Monday, July 23, 2012

Book Review: Blue Nights by Joan Didion

I have recently fallen in love with Joan Didion's work. Here is my review of her newest memoir, Blue Nights. My review first appeared in and was published by Rachael Magazine.

Joan Didion’s latest memoir, Blue Nights, beautifully portrays her conversation with herself about the life and death of her daughter, Quintana Roo Dunne, in which she comes to terms with her loss and the fears that develop as a result of it. Although her grief is evident in her writing, her language is inviting, with the words and sentences flowing together in an honest but frail colloquy. Nonlinear and full of questions, Didion’s heartache and anguish are apparent in the way she knits her thoughts together.

More than just a book about the loss of her daughter, and the affliction that ensues, Didion’s memoir delves deeper and reveals the emotional complications that arise as a result of it. Fifty pages in, Didion confronts the real subject of the book, confessing to the reader that what folds in and unifies the memoir is the topic of fear, “this refusal even to engage in such contemplation, this failure to confront the certainties of aging, illness, and death” (page 54). She is afraid of illness, and of death, which are inevitable. Although she tells the reader that memories don’t bring  “solace,” that they only remind us of what we have lost when we no longer want to remember, she is afraid of losing the memories (page 64). She is afraid that the inevitable aging of her body and the illness it could bring will take away her ability to remember and to write.

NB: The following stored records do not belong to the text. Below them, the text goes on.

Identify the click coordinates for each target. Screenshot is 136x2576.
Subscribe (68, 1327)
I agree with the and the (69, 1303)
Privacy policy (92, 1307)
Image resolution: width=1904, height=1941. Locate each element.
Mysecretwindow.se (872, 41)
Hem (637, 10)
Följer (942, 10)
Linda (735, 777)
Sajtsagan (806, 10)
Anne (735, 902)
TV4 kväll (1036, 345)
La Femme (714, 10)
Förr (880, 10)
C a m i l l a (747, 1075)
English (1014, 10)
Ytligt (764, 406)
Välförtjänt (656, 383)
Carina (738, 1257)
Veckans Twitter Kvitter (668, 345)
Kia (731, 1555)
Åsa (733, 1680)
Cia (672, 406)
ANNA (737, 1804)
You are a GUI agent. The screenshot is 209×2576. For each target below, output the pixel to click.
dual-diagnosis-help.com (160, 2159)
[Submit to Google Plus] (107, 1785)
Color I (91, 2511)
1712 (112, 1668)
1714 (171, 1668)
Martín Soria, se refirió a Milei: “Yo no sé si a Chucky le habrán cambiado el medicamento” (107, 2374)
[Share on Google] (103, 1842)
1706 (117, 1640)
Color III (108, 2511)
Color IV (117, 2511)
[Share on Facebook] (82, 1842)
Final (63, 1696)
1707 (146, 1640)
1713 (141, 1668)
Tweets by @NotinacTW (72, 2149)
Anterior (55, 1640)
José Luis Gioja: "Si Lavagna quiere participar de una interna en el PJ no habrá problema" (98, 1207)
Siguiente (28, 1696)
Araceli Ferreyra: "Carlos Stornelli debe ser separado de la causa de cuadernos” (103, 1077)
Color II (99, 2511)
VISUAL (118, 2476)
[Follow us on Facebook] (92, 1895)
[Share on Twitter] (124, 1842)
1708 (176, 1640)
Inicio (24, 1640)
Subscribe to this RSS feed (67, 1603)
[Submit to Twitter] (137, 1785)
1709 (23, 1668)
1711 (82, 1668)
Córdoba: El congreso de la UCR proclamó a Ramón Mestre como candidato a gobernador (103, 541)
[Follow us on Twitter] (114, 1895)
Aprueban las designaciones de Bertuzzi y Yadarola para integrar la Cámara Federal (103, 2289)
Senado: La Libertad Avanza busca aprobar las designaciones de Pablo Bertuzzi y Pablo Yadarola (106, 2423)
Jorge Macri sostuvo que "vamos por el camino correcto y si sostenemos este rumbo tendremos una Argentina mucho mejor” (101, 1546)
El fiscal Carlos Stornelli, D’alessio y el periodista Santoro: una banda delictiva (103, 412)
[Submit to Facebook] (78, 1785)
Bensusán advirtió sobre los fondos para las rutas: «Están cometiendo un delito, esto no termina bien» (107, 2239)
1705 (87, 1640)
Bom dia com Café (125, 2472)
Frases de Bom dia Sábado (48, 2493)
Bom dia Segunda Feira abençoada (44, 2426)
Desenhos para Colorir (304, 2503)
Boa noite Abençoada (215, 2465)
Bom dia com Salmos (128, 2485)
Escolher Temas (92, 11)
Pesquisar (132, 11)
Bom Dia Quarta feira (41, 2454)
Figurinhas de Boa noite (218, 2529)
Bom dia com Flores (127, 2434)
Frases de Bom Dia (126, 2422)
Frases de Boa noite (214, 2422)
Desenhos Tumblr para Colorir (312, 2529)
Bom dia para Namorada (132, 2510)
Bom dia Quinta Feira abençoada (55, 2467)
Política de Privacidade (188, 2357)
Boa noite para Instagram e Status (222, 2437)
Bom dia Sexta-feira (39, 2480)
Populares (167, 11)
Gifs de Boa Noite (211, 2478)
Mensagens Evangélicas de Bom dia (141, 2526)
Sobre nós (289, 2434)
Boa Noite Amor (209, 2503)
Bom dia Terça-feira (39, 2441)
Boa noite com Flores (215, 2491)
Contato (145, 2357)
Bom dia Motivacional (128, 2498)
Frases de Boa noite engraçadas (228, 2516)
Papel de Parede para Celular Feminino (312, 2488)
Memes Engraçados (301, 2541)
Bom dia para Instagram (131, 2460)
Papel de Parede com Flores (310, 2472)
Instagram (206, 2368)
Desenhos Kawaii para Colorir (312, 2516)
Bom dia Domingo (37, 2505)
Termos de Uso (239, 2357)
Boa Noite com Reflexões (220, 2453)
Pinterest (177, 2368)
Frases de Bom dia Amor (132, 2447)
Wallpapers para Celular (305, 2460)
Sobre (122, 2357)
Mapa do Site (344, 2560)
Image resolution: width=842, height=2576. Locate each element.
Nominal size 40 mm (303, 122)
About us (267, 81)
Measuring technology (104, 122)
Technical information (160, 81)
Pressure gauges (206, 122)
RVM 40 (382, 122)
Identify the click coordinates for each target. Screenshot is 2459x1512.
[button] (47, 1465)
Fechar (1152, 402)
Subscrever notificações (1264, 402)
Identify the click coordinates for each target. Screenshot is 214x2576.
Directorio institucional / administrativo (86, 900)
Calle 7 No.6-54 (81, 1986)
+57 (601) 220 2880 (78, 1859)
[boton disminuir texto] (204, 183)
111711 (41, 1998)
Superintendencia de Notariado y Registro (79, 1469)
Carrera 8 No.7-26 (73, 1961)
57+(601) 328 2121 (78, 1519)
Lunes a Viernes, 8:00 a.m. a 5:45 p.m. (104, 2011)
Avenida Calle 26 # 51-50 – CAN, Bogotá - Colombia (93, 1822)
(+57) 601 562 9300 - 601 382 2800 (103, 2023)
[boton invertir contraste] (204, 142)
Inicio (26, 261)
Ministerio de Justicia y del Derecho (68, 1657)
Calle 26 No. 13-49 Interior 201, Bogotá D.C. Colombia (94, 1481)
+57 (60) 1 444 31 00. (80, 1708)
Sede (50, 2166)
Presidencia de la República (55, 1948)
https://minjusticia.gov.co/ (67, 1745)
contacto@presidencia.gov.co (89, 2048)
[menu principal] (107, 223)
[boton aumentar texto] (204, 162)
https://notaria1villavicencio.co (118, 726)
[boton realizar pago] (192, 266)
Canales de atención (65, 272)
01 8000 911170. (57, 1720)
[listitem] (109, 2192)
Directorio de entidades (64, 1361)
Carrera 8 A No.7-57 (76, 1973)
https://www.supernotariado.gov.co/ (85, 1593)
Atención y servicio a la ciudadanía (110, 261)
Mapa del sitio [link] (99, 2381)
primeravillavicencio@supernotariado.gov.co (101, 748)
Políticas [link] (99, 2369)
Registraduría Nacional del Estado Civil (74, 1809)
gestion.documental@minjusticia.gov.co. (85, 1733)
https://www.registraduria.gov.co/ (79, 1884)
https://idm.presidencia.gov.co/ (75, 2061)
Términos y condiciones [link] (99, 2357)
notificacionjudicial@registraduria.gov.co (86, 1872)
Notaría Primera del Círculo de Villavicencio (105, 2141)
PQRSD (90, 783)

Didion’s prose is equally private and public, reflecting moments of pain she feels deep in her soul, describing memories and feelings, and yet letting the reader in to share in her despair. The title, Blue Nights, is an illustration of her inability to think about anything other than the “inevitable approach of darker days” (page 134). The end of her book does not bring about a resolution or any sort of peace with the subject of her fear: “The fear is not for what is lost…the fear is for what is still to be lost” (page 188).


I highly recommend this book, to all those who love literature and appreciate the written word. It's a fantastic read. It has taught me to pay close attention to words as I use them to create sentences, paragraphs, stories, and most of all, to pay close attention to life.